Tumor Reductive Therapies and Antitumor Immunity

Overview

Journal Oncotarget

Specialty Oncology

Date 2017 Sep 15

PMID 28903456

Citations 9

Authors

Huiqin Guo

Kangla Tsung

Affiliations

Soon will be listed here.

Abstract

Tumor reductive therapy is to reduce tumor burden through direct killing of tumor cells. So far, there is no report on the connection between antitumor immunity and tumor reductive therapies. In the last few years, a new category of cancer treatment, immunotherapy, emerged and they are categorized separately from classic cytotoxic treatments (chemo and radiation therapy). The most prominent examples include cellular therapies (LAK and CAR-T) and immune checkpoint inhibitors (anti-PD-1 and CTLA-4). Recent advances in clinical immunotherapy and our understanding of the mechanism behind them revealed that these therapies have a closer relationship with classic cancer treatments than we thought.
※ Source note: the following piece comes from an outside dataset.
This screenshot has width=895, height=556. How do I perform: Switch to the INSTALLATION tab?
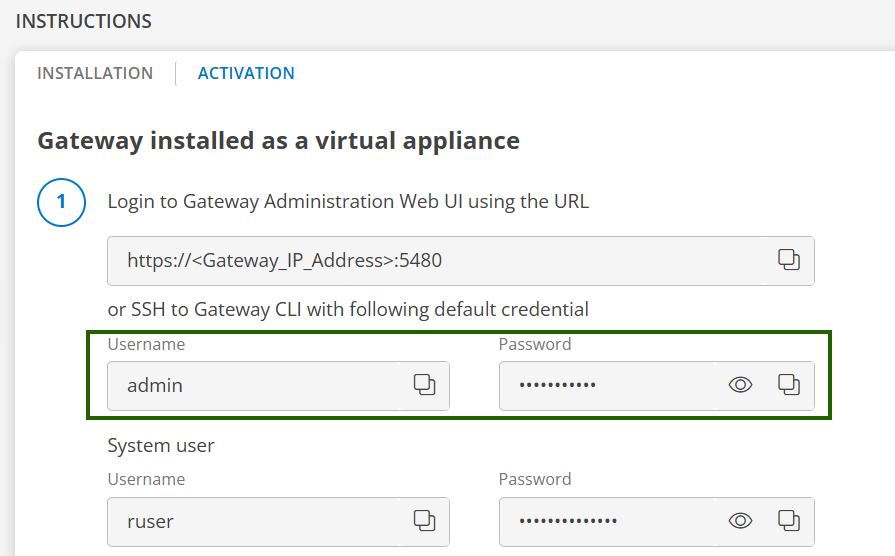(95, 73)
In many cases, the effectiveness of classic therapies is heavily influenced by the status of the underlying antitumor-immunity. On the other hand, immunotherapies have shown better outcome when combined with tumor reductive therapies, not only due to the combined effects of tumor killing by each therapy but also because of a synergy between the two. Many clinical observations can be explained once we start to look at these classic therapies from an immunity standpoint. We have seen their direct effect on tumor antigen that they impact antitumor immunity more than we have realized. In turn, antitumor immunity contributes to tumor control and destruction as well. This review will take the immunological view of the classic therapies and summarize historical as well as recent findings in animal and clinical studies to make the argument that most of the cancer treatments exert their ultimate efficacy through antitumor immunity.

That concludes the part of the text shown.